Nîmes, Saint-Etienne et Nancy, des clubs qui comptaient dans les années 1970, sont aujourd’hui tombés en Ligue 2 ou en National. Que cela vous inspire-t-il ?
Nous ne sommes plus dans ce football que nous avons connu. Aujourd’hui, on est dans le football-business. Tu as de l’argent, tu as les clubs. Avant, on formait les joueurs et il y avait très peu de transferts. Désormais on forme pour vendre.
Existe-t-il encore de bons présidents de clubs dans le football français ?
Les hommes à la tête des clubs sont souvent des opportunistes. Ils sont avant tout là pour eux et pour se faire mousser. Parfois ça ne se passe pas très bien. Pour autant, je ne dirais pas que l’on manque de bons présidents et puis des nouveaux arriveront. Par contre, dans le passé, Molinari, Aulas, Bez, Nicollin et Calabro étaient là par passion et il n’y avait que du football avec eux.
Est-il devenu impossible de vivre le football uniquement par passion ?

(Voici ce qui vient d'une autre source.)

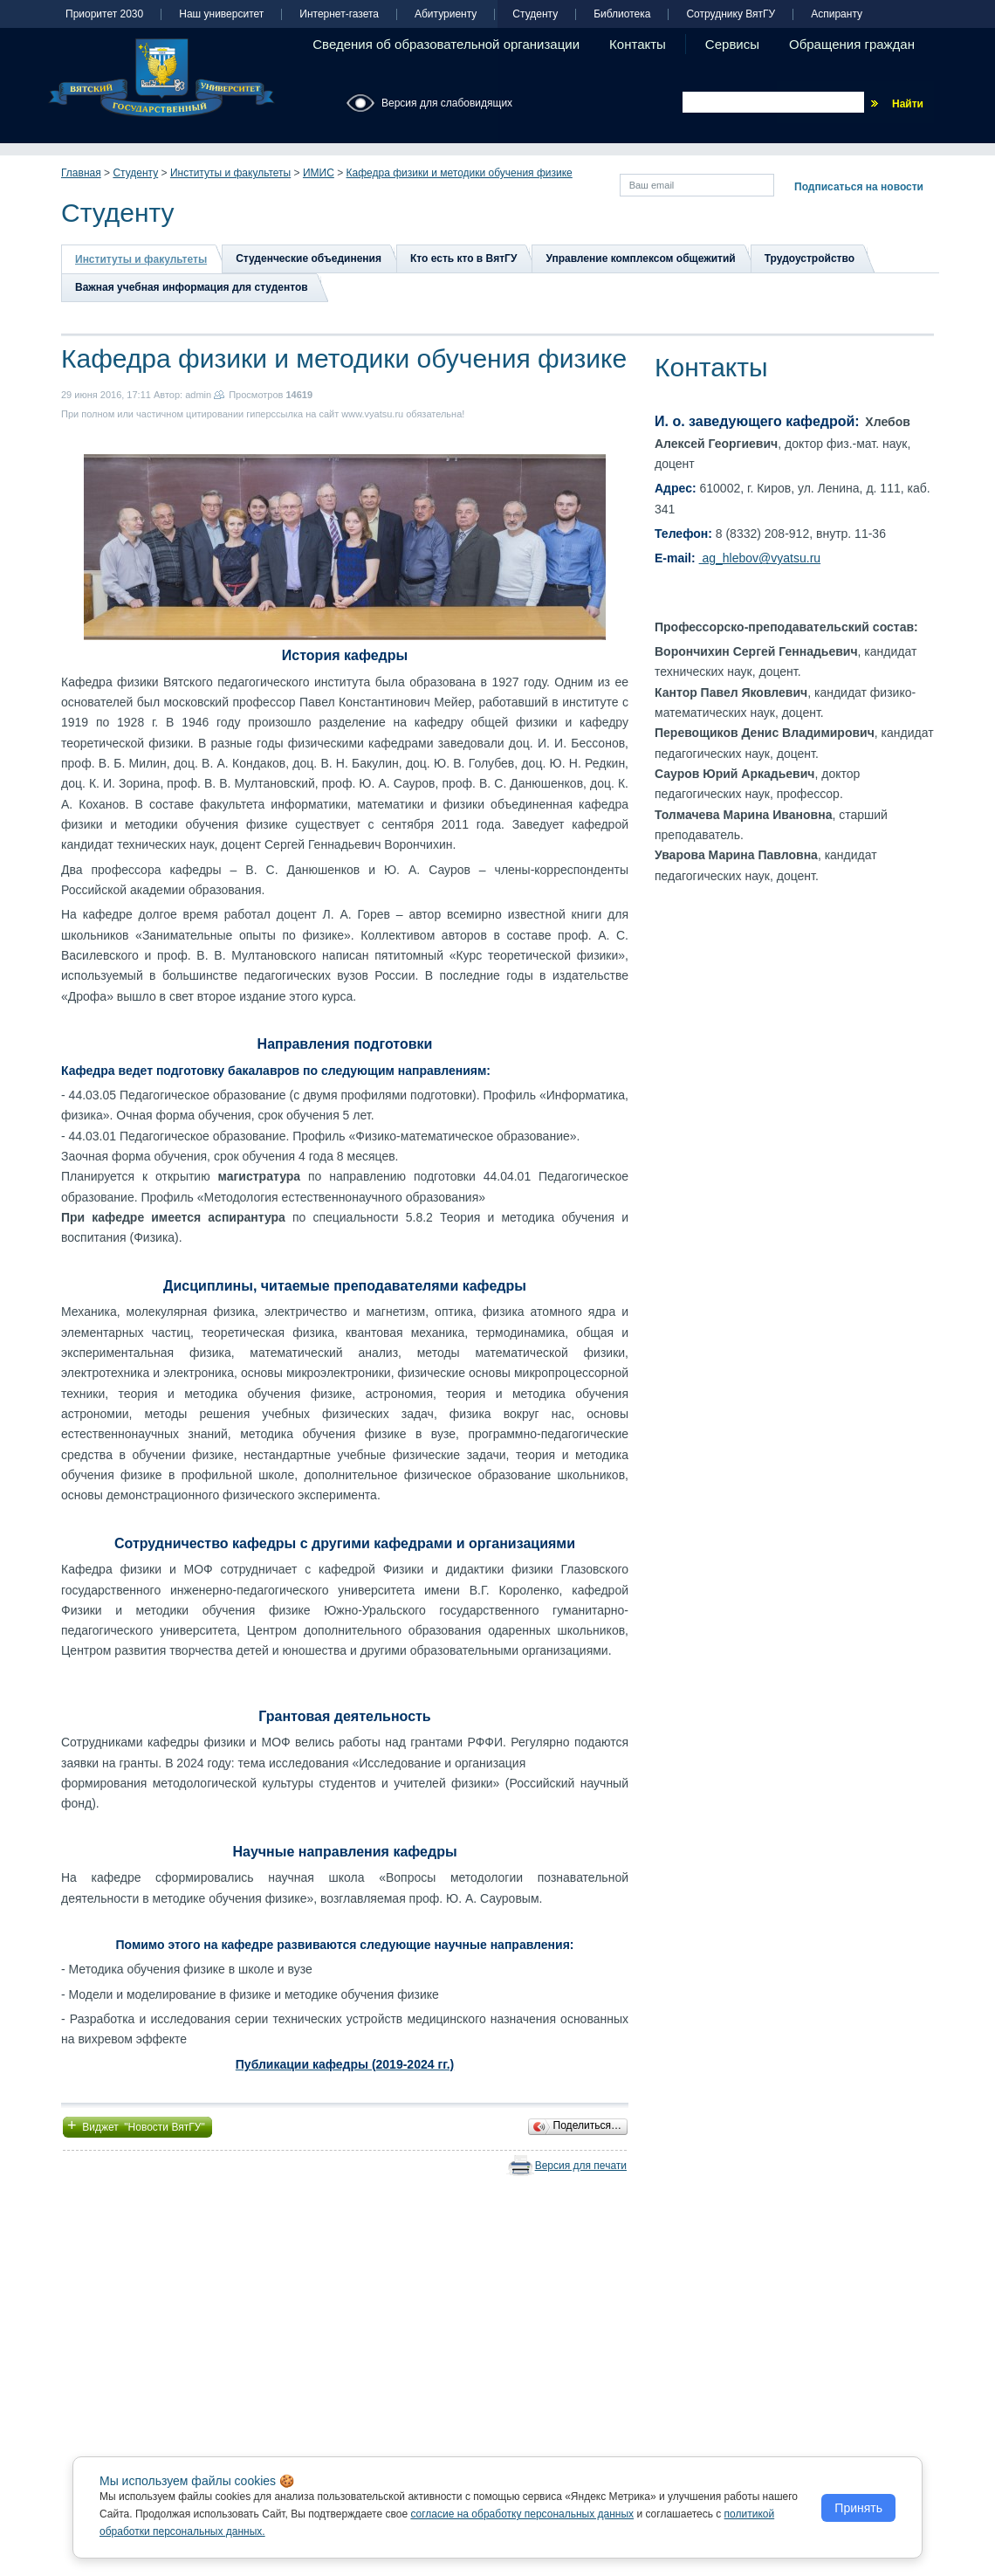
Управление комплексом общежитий (640, 258)
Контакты (637, 44)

Aujourd’hui c’est l’argent qui compte, et j’ai essayé de faire en sorte que le football ne devienne pas un business, mais le système est plus fort que moi. Il y aura toujours des gens qui mettront encore plus d’argent.
L’argent a-t-il tué le football ?
Non, mais le football professionnel n’est plus du tout le même que celui que l’on a connu. C’est le même jeu, mais ce ne sont plus les mêmes joueurs.
En cinquante ans, les joueurs sont-ils devenus plus athlétiques ?
Oui, ils sont formatés. Nous on rentrait dans des clubs professionnels à 16 ou 17 ans, mais aujourd’hui ils y rentrent à 10 ans. Nous à cet âge, on jouait seulement dans la rue ou dans la cour de l’école.
Si vous n’aviez pas réussi dans la football, quelle profession auriez-vous exercé ?
J’aurais été employé aux PTT ou gendarme. Dans ma région (La Lorraine, NDLR) il y avait les usines et les mines, mais tout a fermé dans les années 1970. Alors les cols blancs ont été recasés à Fos-sur-Mer et pour les autres il ne restait que les administrations ou la police nationale.
Votre trajectoire de footballeur a-t-elle été en danger à cette époque ?
Lors de ma première année à Nancy, je me suis cassé la malléole et comme je n’étais pas bon à l’école, mon précepteur a voulu me virer. Heureusement, mes parents, Albert Batteux et Roger Lemerre m’ont mis dans une école à mi-temps. Le matin je m’entraînais et l’après-midi j’apprenais la comptabilité. J’y retrouvais Olivier Rouyer et Jean-Michel Moutier.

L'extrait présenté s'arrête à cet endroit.